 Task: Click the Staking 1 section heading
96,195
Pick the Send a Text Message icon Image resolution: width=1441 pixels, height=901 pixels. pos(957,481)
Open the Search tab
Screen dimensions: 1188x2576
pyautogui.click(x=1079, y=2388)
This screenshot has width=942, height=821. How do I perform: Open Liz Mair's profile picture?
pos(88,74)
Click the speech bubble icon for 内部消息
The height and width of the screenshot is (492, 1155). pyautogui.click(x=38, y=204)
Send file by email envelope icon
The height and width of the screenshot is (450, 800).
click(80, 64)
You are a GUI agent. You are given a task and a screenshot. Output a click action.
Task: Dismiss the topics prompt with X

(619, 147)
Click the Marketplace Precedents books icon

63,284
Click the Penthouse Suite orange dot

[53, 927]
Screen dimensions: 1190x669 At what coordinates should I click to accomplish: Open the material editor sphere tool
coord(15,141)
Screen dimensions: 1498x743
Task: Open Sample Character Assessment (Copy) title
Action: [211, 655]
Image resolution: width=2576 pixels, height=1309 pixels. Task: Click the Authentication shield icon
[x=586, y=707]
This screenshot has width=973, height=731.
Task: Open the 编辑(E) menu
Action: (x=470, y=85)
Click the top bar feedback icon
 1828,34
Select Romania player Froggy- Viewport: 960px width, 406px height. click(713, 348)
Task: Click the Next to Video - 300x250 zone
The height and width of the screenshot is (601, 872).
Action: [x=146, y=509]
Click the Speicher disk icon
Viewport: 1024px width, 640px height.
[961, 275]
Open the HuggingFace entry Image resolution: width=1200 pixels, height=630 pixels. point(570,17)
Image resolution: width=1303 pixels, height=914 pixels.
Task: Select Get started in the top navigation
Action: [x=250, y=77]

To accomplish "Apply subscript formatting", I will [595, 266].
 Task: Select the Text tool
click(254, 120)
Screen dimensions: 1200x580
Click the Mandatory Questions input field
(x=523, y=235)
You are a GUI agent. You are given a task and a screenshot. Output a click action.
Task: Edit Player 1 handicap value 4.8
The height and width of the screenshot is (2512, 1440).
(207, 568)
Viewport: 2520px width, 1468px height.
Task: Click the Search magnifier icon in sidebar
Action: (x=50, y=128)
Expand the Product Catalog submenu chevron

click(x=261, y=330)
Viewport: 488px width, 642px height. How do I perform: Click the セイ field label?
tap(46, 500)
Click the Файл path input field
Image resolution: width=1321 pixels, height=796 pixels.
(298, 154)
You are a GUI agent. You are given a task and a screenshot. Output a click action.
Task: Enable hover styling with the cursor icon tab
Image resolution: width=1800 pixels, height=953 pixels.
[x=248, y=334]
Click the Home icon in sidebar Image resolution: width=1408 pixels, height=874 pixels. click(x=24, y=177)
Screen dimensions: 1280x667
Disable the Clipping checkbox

________________________

**Set task**
Copy out the entries unchanged, starting at the line that contains "Image resolution: width=2576" and ending after the line that contains "Select Romania player".

**The completed task**
Image resolution: width=2576 pixels, height=1309 pixels. Task: Click the Authentication shield icon
[x=586, y=707]
This screenshot has width=973, height=731.
Task: Open the 编辑(E) menu
Action: (x=470, y=85)
Click the top bar feedback icon
 1828,34
Select Romania player Froggy- Viewport: 960px width, 406px height. click(713, 348)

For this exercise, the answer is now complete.